GE13 and the politics of urban chauvinism
I will conclude with three suggestions. First, in general, urban chauvinism should be avoided and resisted by all parties — politicians, pundits and especially thoughtful scholarly analysts. Simplistic portrayals of a rural-urban divide and denigration of “uninformed, uneducated” rural folks should not pass for intelligent analysis.
Eric C. Thompson, The Malaysian Insider
As pundits and political analysts dissect the outcome and meaning of the 13th general election (GE13), one prominent explanation for the results has been a supposed gulf between urban and rural voters. As one online commentator put it:
“The urban-rural divide was clear. Pakatan won votes from all races and religions in the urban areas while BN retained their rural base. It is an election result between urban and rural, West Malaysia versus East Malaysia, between the better educated, better informed versus the lesser educated and lesser informed.”
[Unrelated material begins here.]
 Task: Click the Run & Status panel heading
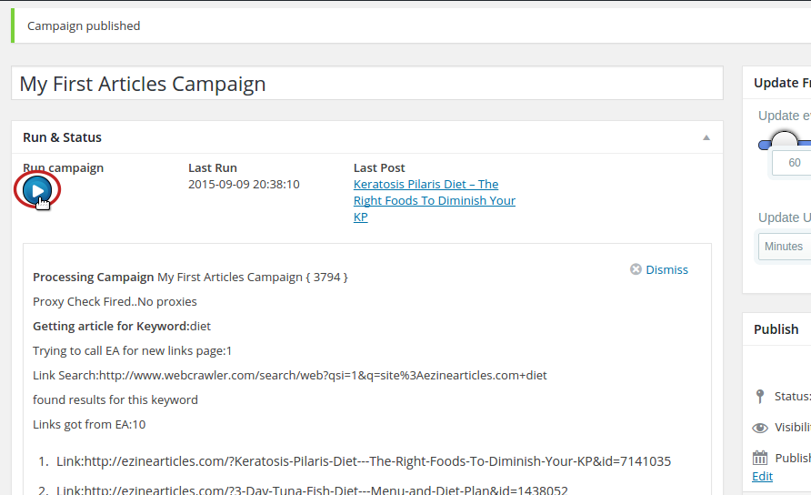pos(63,137)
Similarly, the Wall Street Journal’s (Asia Edition) front-page story of May 8 described the result by stating:
“…the vote was heavily split between Malaysia’s thriving cities, which largely voted for opposition parties, and rural, mostly ethnic-Malay areas that threw their support behind Mr Najib…”
The idea that the GE13 vote reflected a divided society, split between urban and rural inhabitants, has been echoed through many other online and print forums. It is a simple — and simplistic — explanation for a very complicated electoral result. And it reiterates a politics of urban cosmopolitan chauvinism that I have observed in Malaysia and elsewhere, dating to at least the 1990s.
The last and only time I have been in Malaysia on Polling Day itself was in 1995, now nearly two decades ago. That was a year when Tun Dr Mahathir Mohamad and Barisan Nasional were riding high on the pre-1997 economic boom, before Datuk Seri Anwar Ibrahim’s dismissal from Umno and subsequent “Reformasi” movement. In the process of following that election — among other things, attending and collecting cassette tapes of PAS ceramahs — I observed the particular ways that the figure of “orang kampong” (villagers) was dealt with in the elections (Thompson 2013).
Dr Mahathir, at least since the publication of “The Malay Dilemma” (1970), had championed a distinctively urban-oriented path to economic development and prosperity. Rural Malays, in Dr Mahathir’s published opinion, were (quite literally) inbred and backwards. The early 1990s catch-phrase and concept of the “New Malay” (Melayu Baru) reiterated the idea that the only way for the Malay race to succeed would be through urbanisation (“membandarkan Melayu”) and championing of a new breed of Malay entrepreneurs (Muhammad 1993).
In that climate, PAS positioned itself as the champion of kampung folk against an urban, corporate (“korporat”) Umno elite. While Umno and by extension Barisan Nasional (BN) held certain rural “strongholds,” it was by no means seen as a rural-based party. If anything, supposedly conservative, rural kampung folk were seen as the backbone of the PAS electorate — with overwhelmingly rural and conceptually remote Kelantan cast as ur-PAS territory.
Now in 2013, the rhetoric of rural-urban difference is cast very differently. Post-election analysis suggests that urban areas support progressive change while rural voters are stuck in old habits, clinging to patronage politics. In its most provocative form, as suggested by the first quote above, the country is divided between urban, better educated, better informed voters and rural, less educated, less informed ones.
Such rhetoric is both misguided and wrong. It is misguided, as far as opposition aspirations go. It is wrong in so far as it reiterates stereotypes of rural backwards and rural-urban difference in a Malaysia where substantive rural-urban difference is fast dissipating. With regard to opposition aspirations, there is a serious danger that the rhetoric of urban chauvinism may become entrenched among activists — particularly those affiliated with PKR.
PKR has sought to challenge Umno as a “centrist” force in Malaysian politics. PKR takes a moderate line vis-à-vis the role of Islam in politics and society, in contrast to PAS. And it has sought to avoid association as a party championing communal, racial interests, in contrast to the DAP, which despite efforts to the contrary is seen as a “Chinese” party. PKR’s problem is that it is seen as a party of urban, elite, intellectuals, mainly interested in contesting Umno and BN hegemony, not for the sake of the rakyat (ordinary citizens) but as one urban elite group (the Anwaristas) trying to wrest power from the Umno old-guard.
Rather than simply casting the rakyat who live outside of urban centres as foolish dupes of BN, the better question to ask is: what, if anything, did Pakatan Rakyat (PR) offer to rural citizens of Malaysia? An examination of the PR and BN election manifestos is revealing. The BN, among other things, states explicitly what they have done for those living “luar bandar”; in particular the thousands of kilometres of roads stretching throughout the country.
By contrast, the PR manifesto is very thin when it comes to plans or promises to non-urban constituents. While, on the one hand, it speaks explicitly to taxi drivers and other urban interest groups, the only rural constituents that the PR manifesto addresses directly or in any detail are Felda settlers, who make up only a small part of the rural Malaysian electorate.